往々にして未熟な方ほどブレスを急ぎますが、いくら急いでも喉のフォームがそのブレスで決まらないと息漏れが多くなってブレスが持たず、
次のブレスが中途半端になる悪循環が生じ、結果的に1曲を必死こいて歌い終わる,というパターンが多いのです。
なぜわかるのか?というと自分がそうだったし、今でも気を付けないとそうなるからです。

ピアニストさんは関係ない、と思うかもしれませんが然に非ず!
およそ楽器を扱う人であれば、どんな楽器でもブレスは大事です。
それは人の肉体は呼吸をすることで成り立っているわけですから、当然なのです。

ピアニストさんで良く見られるのは、テンポが速くなること。
これも呼吸がしっかりしていないために、体の感じ方が前のめりにずれてしまうためです。
音楽のフレーズの区分とブレスをしっかり意識して譜読みをすると、テンポの大本が必ずわかるはずです。
それを、ただ全体を通して弾くだけで音楽を構成しようとしてしまうためにテンポが前のめりになったり、機械的な無機質な音楽になるのだと思います。
ブレスとフレーズの関係が身体で解ると、テンポを実に自然に柔軟に変化させられます。
これはルバートのことではなく、自然な音楽演奏の根本にかかわる大きな問題なのです。

これらの演奏のための良い呼吸の大元を作るものは何か?
それは姿勢です。
演奏中の姿勢のあり方です。
良く言われるように、体幹がしっかりしていること。
身体の中心線がぐらぐらしないで立っていられること、あるいは座っていられることでしょう。

そして、良いブレスをするためには下腹部の丹田に少し力を入れておくこと(引っ込める)です。
ここに少しだけ力を入れていることによって、骨盤底筋、直腹筋、斜腹筋、背筋という、呼吸関連の筋肉が敏感に働きやすくなります。
このことで、横隔膜の収縮が十分に行われ、結果的に身体全体の神経支配が高まるのです。

息を吸う=緊張、息を吐く=弛緩
というように、肉体の状態を二分出来るでしょう。
音楽の演奏もこの緊張と弛緩によって、立体的で自然な姿を顕すことは理の当然ではないでしょうか?

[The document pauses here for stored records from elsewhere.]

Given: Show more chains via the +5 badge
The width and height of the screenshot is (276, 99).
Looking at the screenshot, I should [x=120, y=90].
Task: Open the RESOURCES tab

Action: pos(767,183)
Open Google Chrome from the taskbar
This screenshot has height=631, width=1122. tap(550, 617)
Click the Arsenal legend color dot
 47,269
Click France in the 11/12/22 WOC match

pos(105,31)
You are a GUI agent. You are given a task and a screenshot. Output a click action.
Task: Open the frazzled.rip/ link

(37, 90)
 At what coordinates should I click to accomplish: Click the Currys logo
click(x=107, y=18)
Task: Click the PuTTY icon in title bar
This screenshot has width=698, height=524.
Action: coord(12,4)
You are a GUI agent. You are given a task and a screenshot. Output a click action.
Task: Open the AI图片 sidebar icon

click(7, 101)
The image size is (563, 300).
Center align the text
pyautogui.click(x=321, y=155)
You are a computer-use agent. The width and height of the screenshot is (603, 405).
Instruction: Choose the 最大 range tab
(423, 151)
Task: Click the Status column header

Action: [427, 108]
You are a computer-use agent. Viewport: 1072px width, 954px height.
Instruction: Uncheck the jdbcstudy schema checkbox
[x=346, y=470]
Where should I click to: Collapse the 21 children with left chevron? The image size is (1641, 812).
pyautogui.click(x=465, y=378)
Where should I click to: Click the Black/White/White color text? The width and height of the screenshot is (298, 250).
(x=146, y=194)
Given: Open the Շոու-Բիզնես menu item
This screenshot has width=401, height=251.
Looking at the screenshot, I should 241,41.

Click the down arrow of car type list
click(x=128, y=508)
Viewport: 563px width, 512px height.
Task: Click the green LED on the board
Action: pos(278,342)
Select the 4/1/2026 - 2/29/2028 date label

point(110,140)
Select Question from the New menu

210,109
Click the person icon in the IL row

この呼吸の問題とそのための身体のあり方を見直さない限り、いくらディテールを研究しても根本解決に至らないと思います。
それは自分の声楽上の経験で確信したことですが、器楽奏者も同じことだと思えるのです。

身体の大きさと結果的に出る声帯の大きさ、肺活量の多寡、手の大きさや腕の長さ等々すべてのバランスがあった上での、ディテールの技術です。
このバランスを崩すと、どこかに無理強いをしてしまい、長く続けると、身体の機能の一部を壊してしまうでしょう。

多くの声楽家やピアニストの演奏を聴いていると、上手いのだがどこか無理がある、強張っているという印象を持つのは、ほとんどが身体の使い方、コントロールの問題だと思います。

己の肉体の器を良く知ることで、己の技術の限界を早期に見極めること。
このことが、真の良いプレイヤーを育てると確信しています。